Aggiungete i costi associati con altri simboli e le risorse bruciate negli sforzi abortiti di applicare una ‘catena di blocchi’ ad ogni cosa, e stiamo probabilmente parlando di un spreco di dimensioni epiche.

 

 

 

 

 

[1] La connessione è con un articolo del 26 di ottobre del 2022 di quest’anno su “The Intercept” che spiega perché quella pubblicità è ‘tristemente nota’: se qualcuno avesse seguito i consigli di Matt Damon investendo 1.000 dollari in criptovalute, il 28 di ottobre si sarebbe ritrovato con un valore di 342 dollari.

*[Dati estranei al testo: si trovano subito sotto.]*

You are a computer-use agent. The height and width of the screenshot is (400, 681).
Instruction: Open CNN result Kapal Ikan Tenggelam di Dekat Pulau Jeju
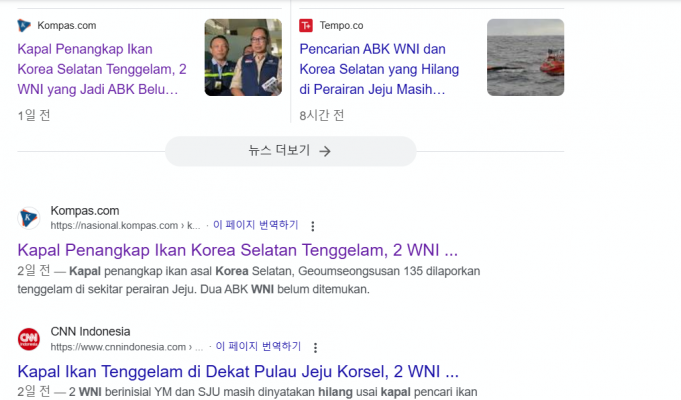238,370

[2] FTX è stata una azienda per lo scambio di criptovalute, costituita ad Antigua e Barbuda e con sede alle Bahamas. È stata fondata nel 2019 e a febbraio 2022 contava oltre un milione di utenti. FTX gestiva anche FTX.US, un Exchange separato disponibile per i residenti negli Stati Uniti. Nel novembre 2022, un articolo di CoinDesk affermava che la società collegata ad Alameda Research deteneva una parte significativa delle sue attività in FTT, nativo di FTX. A seguito di questa rivelazione, l’Amministratore Delegato della società rivale Binance, Changpeng Zhao, ha annunciato che Binance avrebbe venduto le sue partecipazioni in FTT. Seguì un successivo crollo del prezzo di FTT e un rapido crollo di FTX. In seguito ad una conseguente crisi di liquidità di FTX, Binance ha accettato una lettera di intenti per acquisire l’azienda ma il giorno successivo ha ritirato la proposta. FTX ha presentato istanza di protezione dal fallimento secondo il Capitolo 11 l’11 novembre 2022. Sam Bankman-Fried si è dimesso e l’incarico di A.D. è stato affidato a John J. Ray III. Wikipedia.

[3] Il Fimbulvetr, o Fimbulvinter (spesso anglicizzato come Fimbulwinter), è uno dei segni, secondo la mitologia norrena, che annunceranno la venuta del Ragnarǫk, la fine del mondo. La parola, alla lettera, significa “terribile inverno”, e indica una lunga stagione fredda al termine della quale avverrà la destabilizzazione di tutti i rapporti sociali e la fine del mondo. In SveziaNorvegia e altri paesi nordici, “fimbulvetr” può essere anche usato per riferirsi ad un inverno particolarmente freddo e rigido, con moltissima neve. Wikipedia.

[4] Ovvero norvegese, scandinava.

[5] La blockchain (in italiano: blocchi concatenati) è una struttura dati condivisa e “immutabile”. È definita come un registro digitale le cui voci sono raggruppate in “blocchi”, concatenati in ordine cronologico, e la cui integrità è garantita dall’uso della crittografia … Il suo contenuto una volta scritto tramite un processo normato, non è più né modificabile né eliminabile, a meno di non invalidare l’intero processo. Wikipedia.

[6] Il “mining” delle criptovalute – ovvero la loro ‘estrazione’ nel momento in cui si realizza l’operazione informatica di ogni transazione – hanno un costo energetico molto elevato, al punto da essere rilevanti anche sotto il profilo ambientale. Ovviamente Internet in quanto tale non inquina – almeno non inquina direttamente l’ambiente – ma l’energia necessaria per la complicate operazioni di transazione ha dimensioni tali da essere ambientalmente assai rilevante.